Re: [PATCH] perf: ignore exited thread when synthesize thread map

From: Ian Rogers
Date: Tue Dec 05 2023 - 12:55:09 EST


On Tue, Nov 28, 2023 at 9:12 AM Ian Rogers <irogers@xxxxxxxxxx> wrote:
>
> On Mon, Nov 27, 2023 at 10:23 PM cruzzhao <cruzzhao@xxxxxxxxxxxxxxxxx> wrote:
> >
> >
> >
> > 在 2023/11/23 上午5:05, Namhyung Kim 写道:
> > > Hello,
> > >
> > > On Tue, Nov 21, 2023 at 6:22 PM Cruz Zhao <CruzZhao@xxxxxxxxxxxxxxxxx> wrote:
> > >>
> > >> When synthesize thread map, some threads in thread map may have
> > >> already exited, so that __event__synthesize_thread() returns -1
> > >> and the synthesis breaks. However, It will not have any effect
> > >> if we just ignore the exited thread.

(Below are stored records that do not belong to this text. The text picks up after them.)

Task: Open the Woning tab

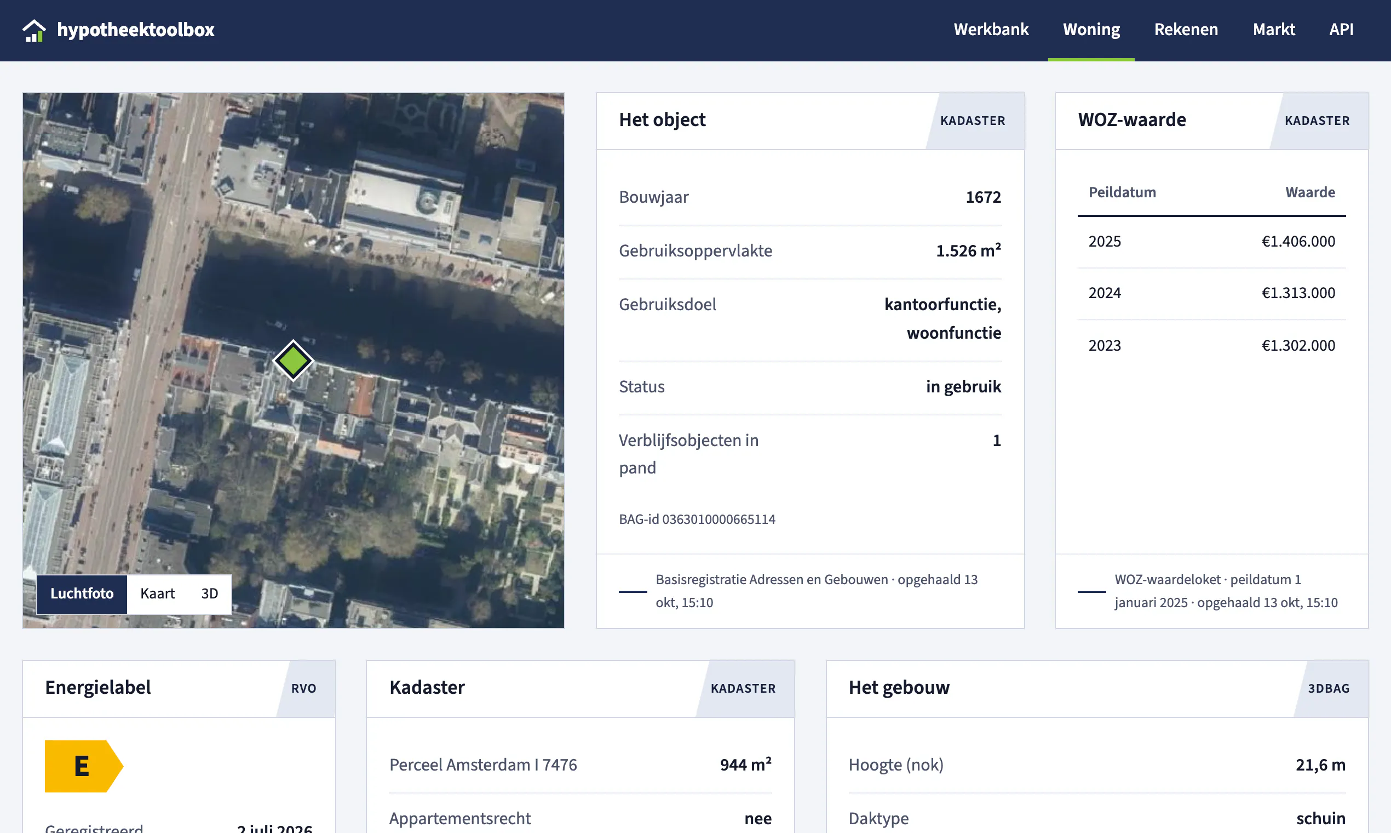Action: (1091, 29)

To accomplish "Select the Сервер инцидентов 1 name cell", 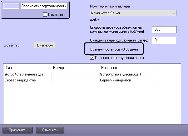I will coord(128,80).
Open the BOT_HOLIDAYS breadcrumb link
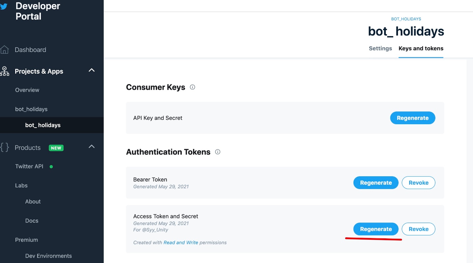This screenshot has height=263, width=473. pyautogui.click(x=406, y=19)
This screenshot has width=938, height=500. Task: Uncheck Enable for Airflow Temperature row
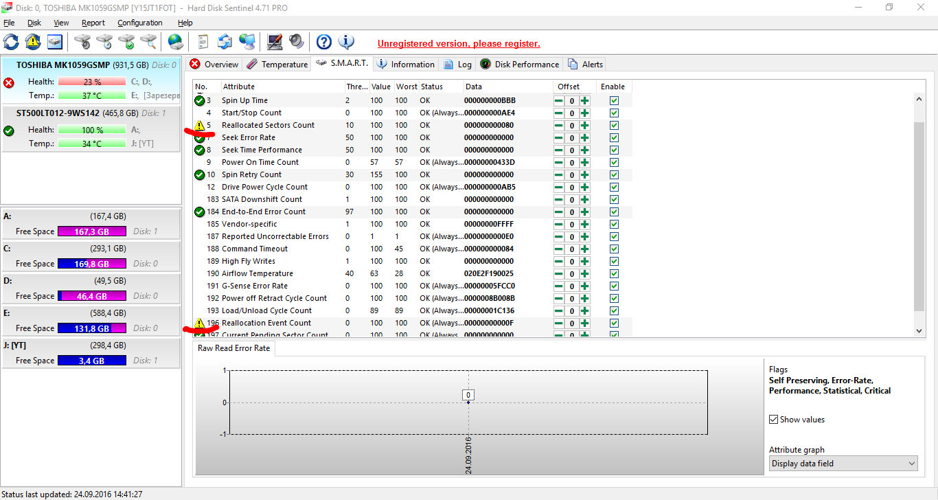[x=614, y=273]
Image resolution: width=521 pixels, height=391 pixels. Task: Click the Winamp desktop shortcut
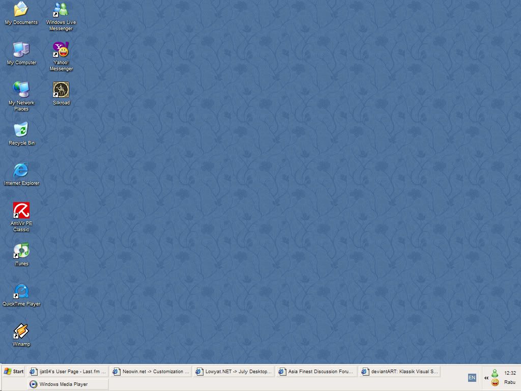21,331
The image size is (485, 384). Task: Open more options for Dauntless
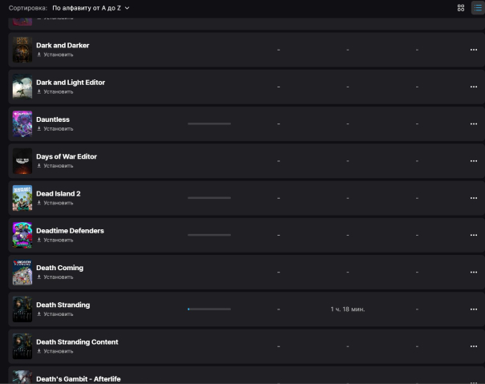(x=473, y=124)
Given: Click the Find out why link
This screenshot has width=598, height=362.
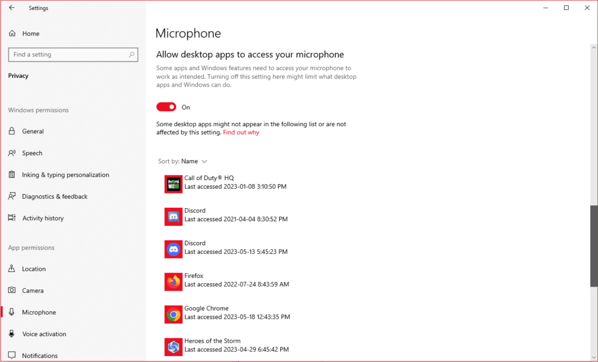Looking at the screenshot, I should click(x=241, y=132).
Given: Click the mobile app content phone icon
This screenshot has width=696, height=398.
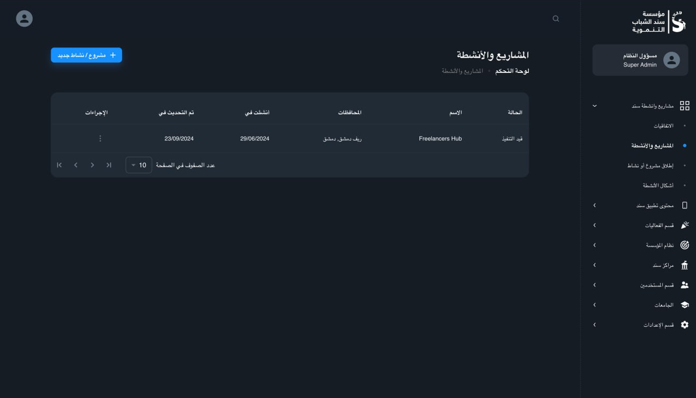Looking at the screenshot, I should pyautogui.click(x=685, y=205).
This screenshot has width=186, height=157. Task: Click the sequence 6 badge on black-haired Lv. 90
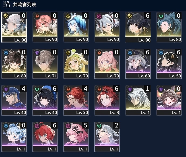147,16
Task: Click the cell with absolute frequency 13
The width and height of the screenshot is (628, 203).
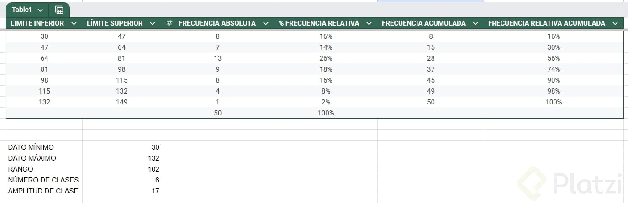Action: point(217,58)
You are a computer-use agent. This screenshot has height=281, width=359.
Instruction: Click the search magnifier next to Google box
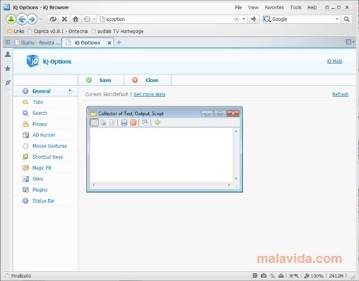coord(346,19)
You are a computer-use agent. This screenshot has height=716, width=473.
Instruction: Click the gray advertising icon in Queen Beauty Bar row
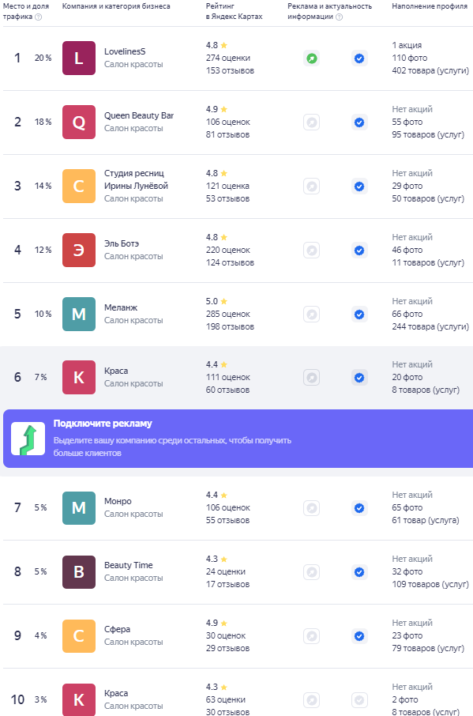tap(312, 122)
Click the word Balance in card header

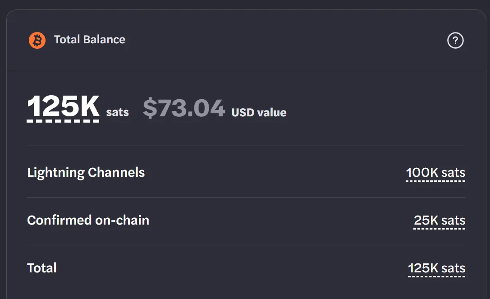[x=104, y=40]
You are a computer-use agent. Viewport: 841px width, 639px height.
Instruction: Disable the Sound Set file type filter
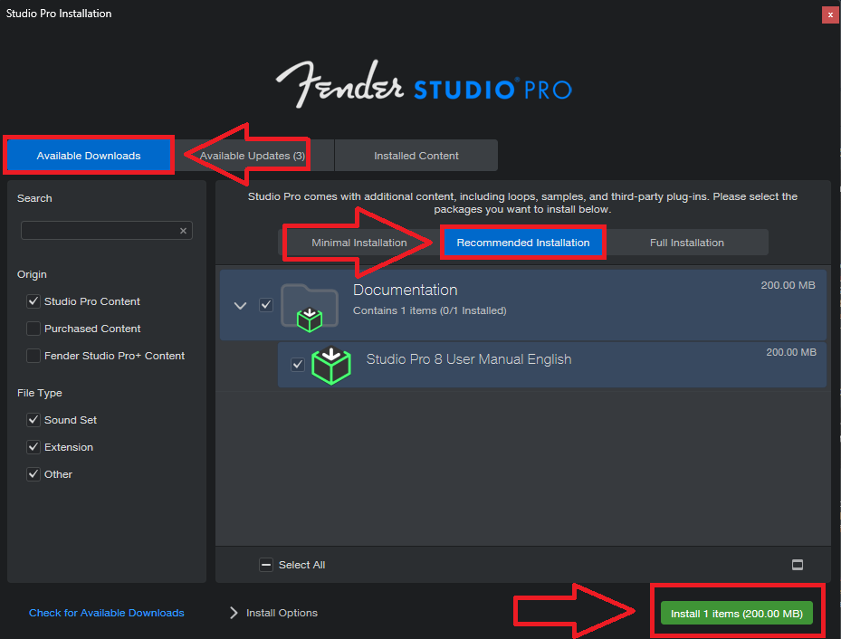coord(33,420)
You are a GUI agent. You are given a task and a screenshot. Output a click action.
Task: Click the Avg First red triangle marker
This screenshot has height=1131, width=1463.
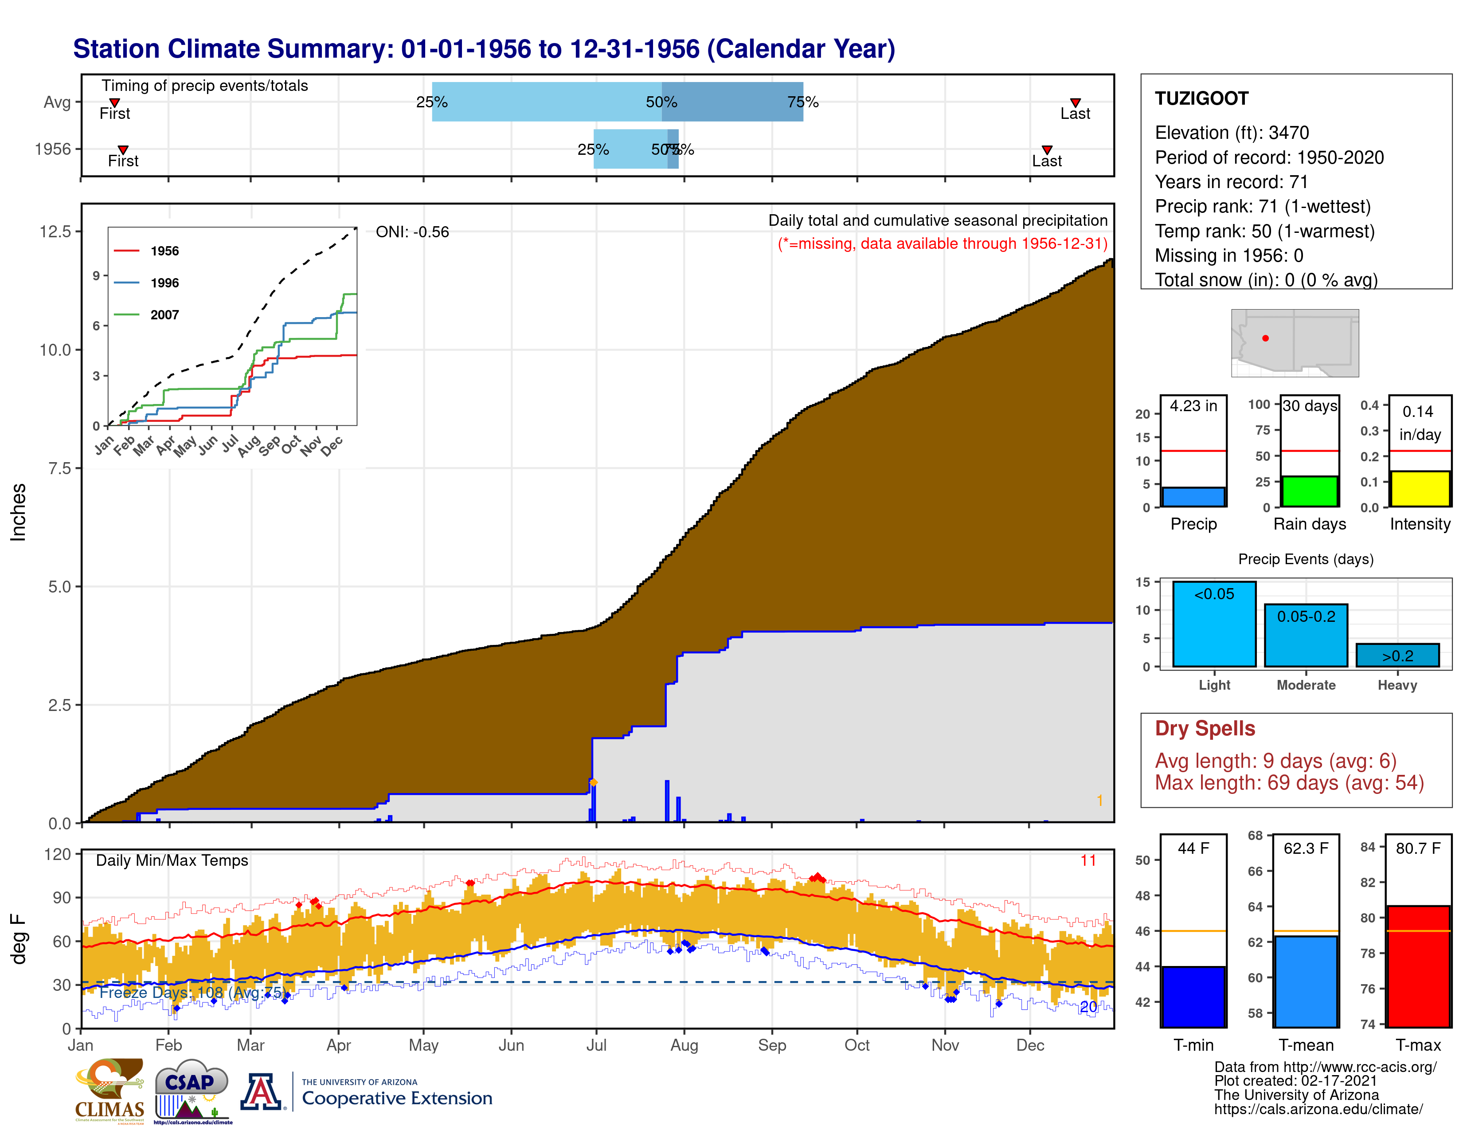click(x=115, y=103)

So just ignore it and continue.
> > >
> > > Looks ok. But I guess you want to do the same for the leader
> > > thread below as well.
> > >
> > > Thanks,
> > > Namhyung
> > >
> >
> > With my testcase, no error is returned even if we don't do the same for
> > the leader thread blow. Well, I'll check whether the logic is still
> > correct if we do so.
> >
> > Many thanks for reviewing.
>
> Thanks for looking at this. Could you share the test? It looks like
> the thread be removed from the thread map to avoid potential future
> broken accesses like below:
> https://git.kernel.org/pub/scm/linux/kernel/git/perf/perf-tools-next.git/tree/tools/perf/util/synthetic-events.c?h=perf-tools-next#n887
>
> Some of the race will hopefully get narrowed by switching to a less
> memory intense readdir:
> https://lore.kernel.org/lkml/20231127220902.1315692-7-irogers@xxxxxxxxxx/
>
> Threads racing is an issue in this example:
> ```
> $ sudo perf top --stdio -u `whoami`
> Error:
> The sys_perf_event_open() syscall returned with 3 (No such process)
> for event (cycles:P).
> /bin/dmesg | grep -i perf may provide additional information.
> ```
>
> Generally the races are covered by the dummy event that gathers
> sideband data like thread creation and exits, which is created prior
> to synthesis. It would be nice to have a better threading abstraction
> to avoid these races.
>
> Thanks,
> Ian

Fwiw, we hit more of these issues when running the test suite in
parallel. I posted changes to do that along with a similar fix:
https://lore.kernel.org/lkml/20231201235031.475293-1-irogers@xxxxxxxxxx/

Thanks,
Ian

> > Best,
> > Cruz Zhao